- The task:
If a line in the data holds "below", copy that line out in full.

Stored entries:
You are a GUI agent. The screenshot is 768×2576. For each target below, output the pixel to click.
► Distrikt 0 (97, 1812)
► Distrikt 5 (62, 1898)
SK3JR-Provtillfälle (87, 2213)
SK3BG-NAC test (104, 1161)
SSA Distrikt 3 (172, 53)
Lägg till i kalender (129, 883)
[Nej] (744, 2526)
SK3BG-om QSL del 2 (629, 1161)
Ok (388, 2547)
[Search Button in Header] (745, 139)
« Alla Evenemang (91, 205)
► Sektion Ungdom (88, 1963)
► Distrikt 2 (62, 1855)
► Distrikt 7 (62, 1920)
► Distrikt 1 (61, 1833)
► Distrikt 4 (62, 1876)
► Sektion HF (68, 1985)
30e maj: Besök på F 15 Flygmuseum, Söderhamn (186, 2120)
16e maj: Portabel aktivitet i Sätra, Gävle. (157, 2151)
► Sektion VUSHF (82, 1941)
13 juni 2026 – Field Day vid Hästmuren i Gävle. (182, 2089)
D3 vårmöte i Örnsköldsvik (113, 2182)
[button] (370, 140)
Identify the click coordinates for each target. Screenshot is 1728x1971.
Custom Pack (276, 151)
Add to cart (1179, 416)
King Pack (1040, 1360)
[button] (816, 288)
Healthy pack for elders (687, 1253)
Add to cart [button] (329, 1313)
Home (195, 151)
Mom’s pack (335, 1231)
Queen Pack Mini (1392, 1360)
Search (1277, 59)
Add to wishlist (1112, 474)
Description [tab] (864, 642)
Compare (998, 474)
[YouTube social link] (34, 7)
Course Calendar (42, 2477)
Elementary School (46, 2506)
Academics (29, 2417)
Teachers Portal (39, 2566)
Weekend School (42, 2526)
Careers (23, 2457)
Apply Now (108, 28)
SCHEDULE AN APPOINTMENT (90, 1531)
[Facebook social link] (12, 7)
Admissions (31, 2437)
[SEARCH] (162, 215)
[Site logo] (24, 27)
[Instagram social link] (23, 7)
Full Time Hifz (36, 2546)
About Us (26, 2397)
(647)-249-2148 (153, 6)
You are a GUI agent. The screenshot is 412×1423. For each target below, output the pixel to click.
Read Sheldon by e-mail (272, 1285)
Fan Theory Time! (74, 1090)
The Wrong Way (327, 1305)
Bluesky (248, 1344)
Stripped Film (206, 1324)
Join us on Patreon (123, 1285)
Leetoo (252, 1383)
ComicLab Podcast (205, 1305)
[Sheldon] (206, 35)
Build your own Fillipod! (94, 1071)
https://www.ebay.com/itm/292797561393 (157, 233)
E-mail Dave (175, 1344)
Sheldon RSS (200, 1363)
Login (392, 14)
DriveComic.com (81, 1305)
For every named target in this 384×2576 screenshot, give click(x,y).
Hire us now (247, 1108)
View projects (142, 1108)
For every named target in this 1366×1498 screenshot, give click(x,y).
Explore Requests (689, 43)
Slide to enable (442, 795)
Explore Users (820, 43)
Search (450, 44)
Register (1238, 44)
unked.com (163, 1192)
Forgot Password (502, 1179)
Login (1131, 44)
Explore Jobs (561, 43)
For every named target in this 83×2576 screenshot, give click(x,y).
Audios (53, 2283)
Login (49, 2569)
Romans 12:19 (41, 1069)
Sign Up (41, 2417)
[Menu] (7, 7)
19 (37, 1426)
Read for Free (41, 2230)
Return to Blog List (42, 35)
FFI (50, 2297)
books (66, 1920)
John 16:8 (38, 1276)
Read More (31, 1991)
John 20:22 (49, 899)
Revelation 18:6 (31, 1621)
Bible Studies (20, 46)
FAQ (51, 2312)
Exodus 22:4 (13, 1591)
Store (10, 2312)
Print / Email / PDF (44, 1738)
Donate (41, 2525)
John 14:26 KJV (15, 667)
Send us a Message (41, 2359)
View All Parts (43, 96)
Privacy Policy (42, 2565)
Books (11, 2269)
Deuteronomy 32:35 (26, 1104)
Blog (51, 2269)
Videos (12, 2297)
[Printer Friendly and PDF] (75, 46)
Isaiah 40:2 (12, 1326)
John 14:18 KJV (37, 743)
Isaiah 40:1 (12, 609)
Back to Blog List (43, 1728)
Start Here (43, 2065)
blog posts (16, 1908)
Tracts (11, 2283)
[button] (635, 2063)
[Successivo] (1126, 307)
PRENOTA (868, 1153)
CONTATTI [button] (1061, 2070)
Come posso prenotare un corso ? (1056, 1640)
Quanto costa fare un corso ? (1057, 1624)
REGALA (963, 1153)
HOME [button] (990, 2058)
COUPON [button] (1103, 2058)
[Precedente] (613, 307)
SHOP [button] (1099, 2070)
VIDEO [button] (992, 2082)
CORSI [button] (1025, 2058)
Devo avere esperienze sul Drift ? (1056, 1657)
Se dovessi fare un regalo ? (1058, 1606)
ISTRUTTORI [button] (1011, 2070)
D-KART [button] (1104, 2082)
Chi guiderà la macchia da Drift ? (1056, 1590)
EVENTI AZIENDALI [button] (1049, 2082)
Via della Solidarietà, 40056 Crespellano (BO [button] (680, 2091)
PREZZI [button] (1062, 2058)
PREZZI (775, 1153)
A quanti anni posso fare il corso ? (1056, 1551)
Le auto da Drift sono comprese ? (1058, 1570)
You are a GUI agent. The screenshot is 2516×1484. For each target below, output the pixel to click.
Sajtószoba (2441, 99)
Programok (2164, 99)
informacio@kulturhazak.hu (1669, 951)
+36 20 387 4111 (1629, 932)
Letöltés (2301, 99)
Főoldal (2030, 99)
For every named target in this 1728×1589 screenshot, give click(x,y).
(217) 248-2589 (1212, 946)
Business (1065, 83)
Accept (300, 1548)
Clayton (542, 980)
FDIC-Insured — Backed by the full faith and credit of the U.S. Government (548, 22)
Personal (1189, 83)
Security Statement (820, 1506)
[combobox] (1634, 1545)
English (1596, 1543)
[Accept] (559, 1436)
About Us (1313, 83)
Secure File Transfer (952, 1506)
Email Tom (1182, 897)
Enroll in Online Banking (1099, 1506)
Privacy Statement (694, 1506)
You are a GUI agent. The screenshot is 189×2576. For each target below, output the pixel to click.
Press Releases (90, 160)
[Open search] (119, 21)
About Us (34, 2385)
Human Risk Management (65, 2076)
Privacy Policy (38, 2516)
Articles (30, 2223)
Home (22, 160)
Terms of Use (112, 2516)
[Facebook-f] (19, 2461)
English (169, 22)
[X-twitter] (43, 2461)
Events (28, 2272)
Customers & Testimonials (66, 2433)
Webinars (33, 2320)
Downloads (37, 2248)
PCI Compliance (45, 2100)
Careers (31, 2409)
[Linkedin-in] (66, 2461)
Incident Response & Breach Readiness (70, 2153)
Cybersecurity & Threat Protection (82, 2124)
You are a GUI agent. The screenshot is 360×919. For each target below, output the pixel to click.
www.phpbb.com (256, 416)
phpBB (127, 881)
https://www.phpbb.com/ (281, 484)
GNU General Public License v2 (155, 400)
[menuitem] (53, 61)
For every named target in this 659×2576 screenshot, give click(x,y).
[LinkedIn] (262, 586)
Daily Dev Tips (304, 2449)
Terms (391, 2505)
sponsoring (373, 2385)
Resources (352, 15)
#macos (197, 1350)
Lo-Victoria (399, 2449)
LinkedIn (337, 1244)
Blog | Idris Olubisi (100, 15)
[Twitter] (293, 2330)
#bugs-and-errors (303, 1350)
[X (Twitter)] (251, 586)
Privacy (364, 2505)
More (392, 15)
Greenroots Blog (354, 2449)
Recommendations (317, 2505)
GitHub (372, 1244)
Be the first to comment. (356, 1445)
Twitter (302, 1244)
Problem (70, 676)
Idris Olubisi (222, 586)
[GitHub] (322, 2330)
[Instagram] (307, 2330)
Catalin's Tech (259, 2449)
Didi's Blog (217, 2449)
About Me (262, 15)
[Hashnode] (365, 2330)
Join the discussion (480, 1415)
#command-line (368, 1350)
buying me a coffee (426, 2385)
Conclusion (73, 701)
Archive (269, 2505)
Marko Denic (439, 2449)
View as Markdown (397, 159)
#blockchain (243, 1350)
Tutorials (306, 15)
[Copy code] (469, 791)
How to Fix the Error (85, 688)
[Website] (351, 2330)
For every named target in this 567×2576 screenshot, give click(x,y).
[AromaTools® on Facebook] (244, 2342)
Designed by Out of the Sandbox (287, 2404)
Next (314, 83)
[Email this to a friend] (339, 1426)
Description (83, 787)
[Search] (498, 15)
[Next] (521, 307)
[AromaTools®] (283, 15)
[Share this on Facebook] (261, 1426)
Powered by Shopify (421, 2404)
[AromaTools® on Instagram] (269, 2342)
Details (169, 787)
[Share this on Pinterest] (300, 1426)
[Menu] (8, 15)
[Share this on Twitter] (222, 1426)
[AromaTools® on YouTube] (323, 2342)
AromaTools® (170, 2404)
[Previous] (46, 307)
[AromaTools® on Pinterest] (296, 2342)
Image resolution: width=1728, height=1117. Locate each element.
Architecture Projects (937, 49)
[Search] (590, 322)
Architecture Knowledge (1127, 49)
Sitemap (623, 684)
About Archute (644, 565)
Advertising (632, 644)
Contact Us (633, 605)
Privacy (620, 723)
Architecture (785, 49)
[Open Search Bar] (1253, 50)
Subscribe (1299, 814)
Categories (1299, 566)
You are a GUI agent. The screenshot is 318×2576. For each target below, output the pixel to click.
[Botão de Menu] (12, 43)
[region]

- Finished task:
You are a GUI agent. The screenshot is 768×2576. For each target below, output the pixel to click.
You are a GUI agent. The screenshot is 412×1423. For each target below, output the pixel to click.
You are a GUI agent. The screenshot is 2516×1484. For each target below, output the pixel to click.
You are a GUI agent. The screenshot is 189×2576. For each target below, output the pixel to click.
You are a GUI agent. The screenshot is 360×919. For each target below, output the pixel to click.
You are a GUI agent. The screenshot is 318×2576. For each target below, output the pixel to click.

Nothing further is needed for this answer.